> **WORK TASK**: The lines to print run from the top of the material below to the line with "Click the Progresso Médio trend icon", inclusive; please copy them exactly, without pictures.

Segment Open

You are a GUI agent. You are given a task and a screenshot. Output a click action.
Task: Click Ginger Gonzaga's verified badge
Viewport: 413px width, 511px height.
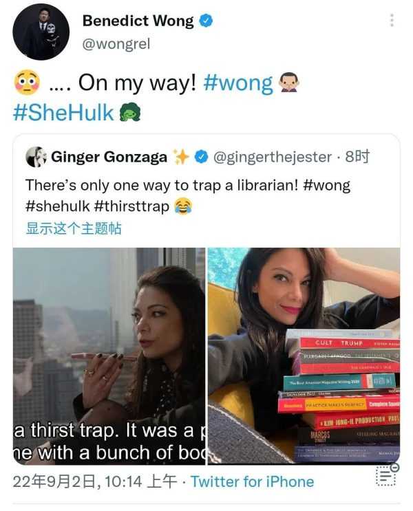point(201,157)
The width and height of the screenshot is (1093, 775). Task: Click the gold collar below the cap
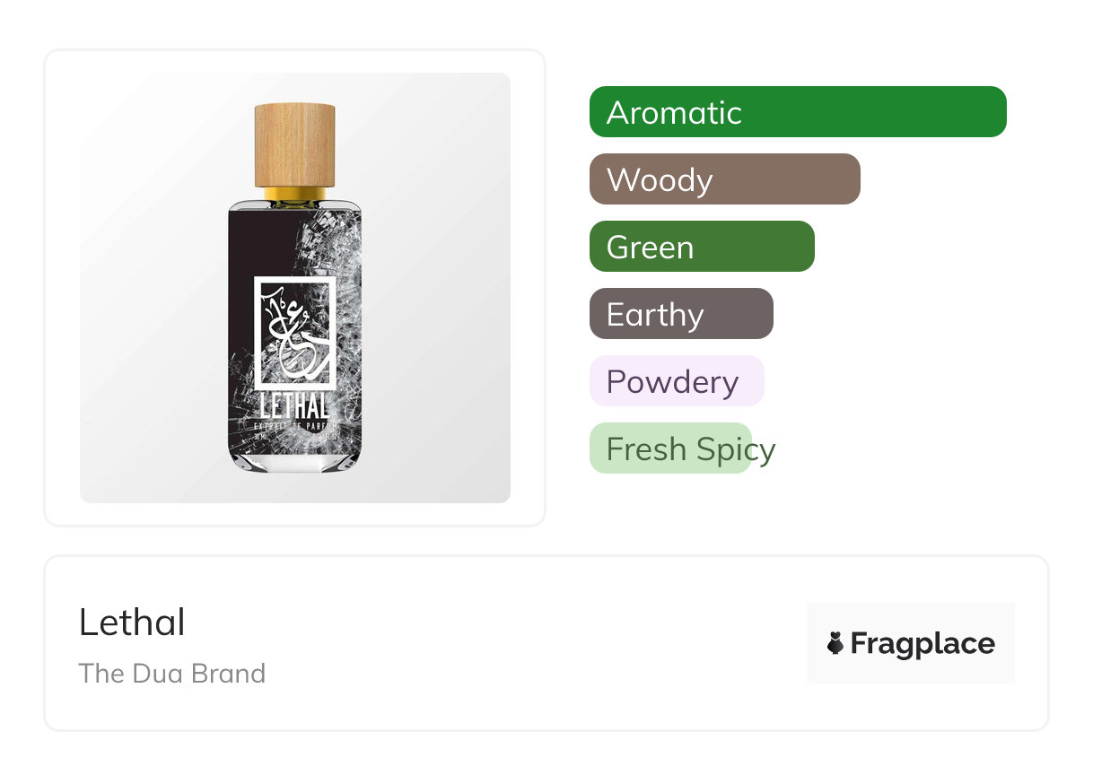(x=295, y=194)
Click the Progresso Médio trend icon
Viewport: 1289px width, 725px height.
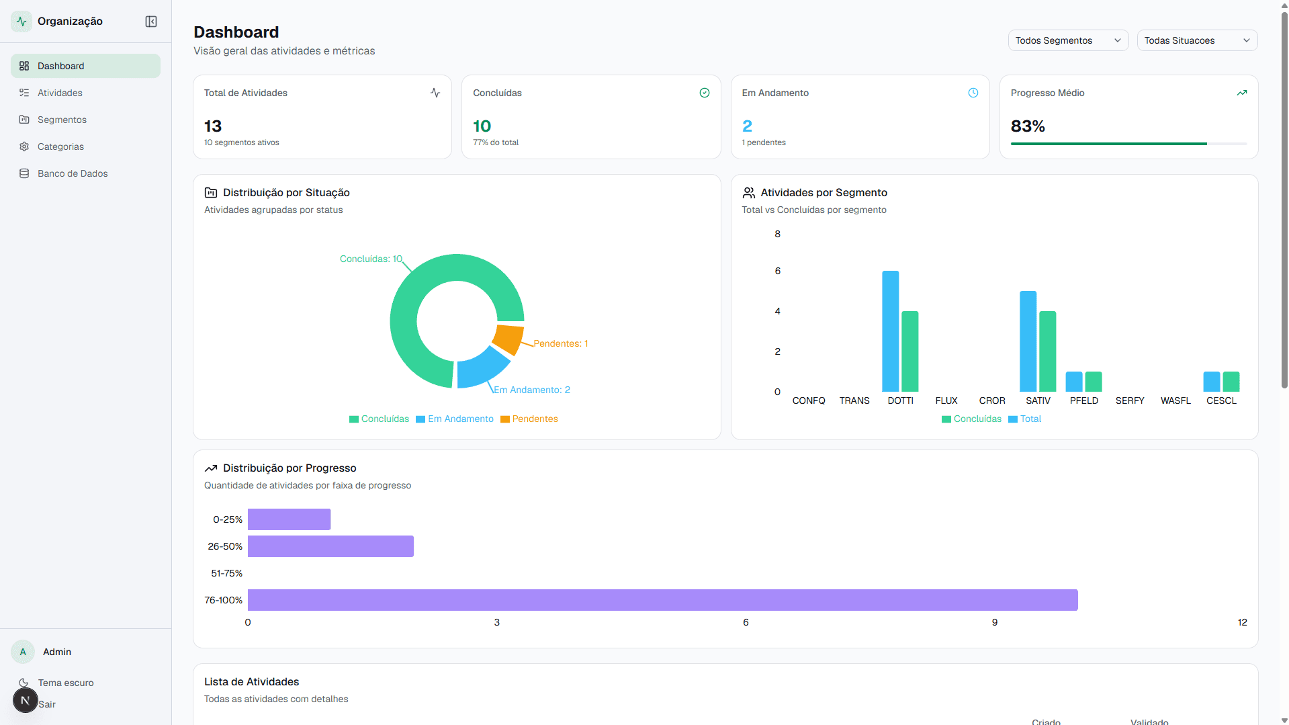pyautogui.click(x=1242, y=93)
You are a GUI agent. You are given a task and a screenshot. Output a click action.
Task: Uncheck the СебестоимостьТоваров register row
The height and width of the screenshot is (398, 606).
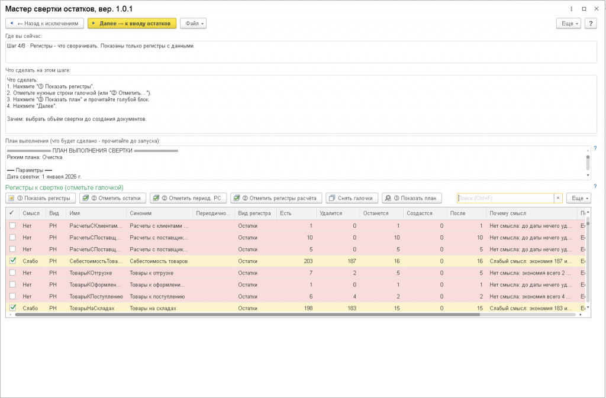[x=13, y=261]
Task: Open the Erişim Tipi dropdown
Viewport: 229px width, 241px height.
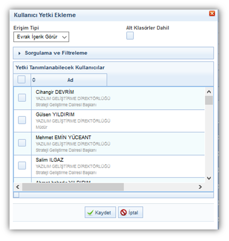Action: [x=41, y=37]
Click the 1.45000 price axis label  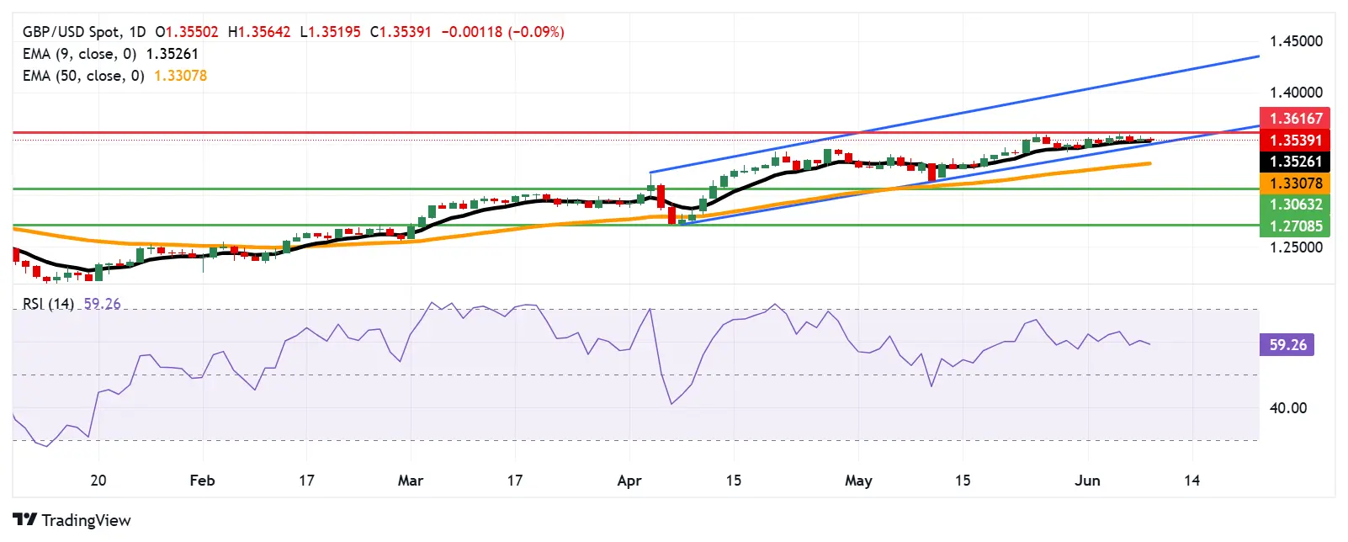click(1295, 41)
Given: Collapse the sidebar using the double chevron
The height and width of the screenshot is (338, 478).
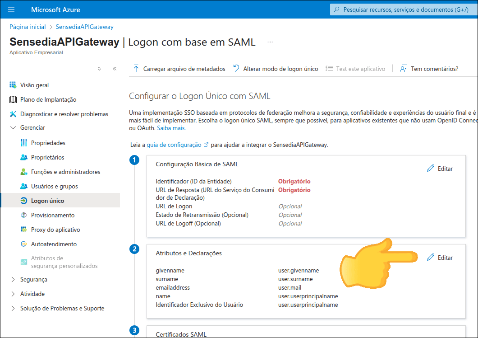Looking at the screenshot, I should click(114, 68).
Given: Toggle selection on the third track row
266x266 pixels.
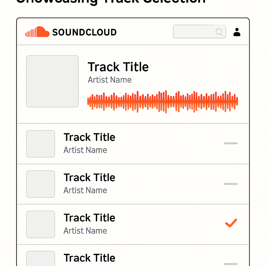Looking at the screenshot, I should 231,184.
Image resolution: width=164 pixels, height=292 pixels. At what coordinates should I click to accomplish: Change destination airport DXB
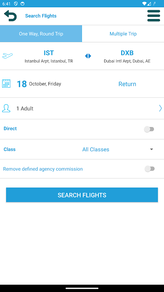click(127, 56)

Segment Closed

> **TASK ANSWER**:
You are a GUI agent. You are given a task and a screenshot. Output a click action.
Task: Click Ginger Gonzaga's verified badge
Viewport: 413px width, 511px height.
point(201,157)
The width and height of the screenshot is (1093, 775). Task: Click the gold collar below the cap
(x=295, y=194)
Click the Progresso Médio trend icon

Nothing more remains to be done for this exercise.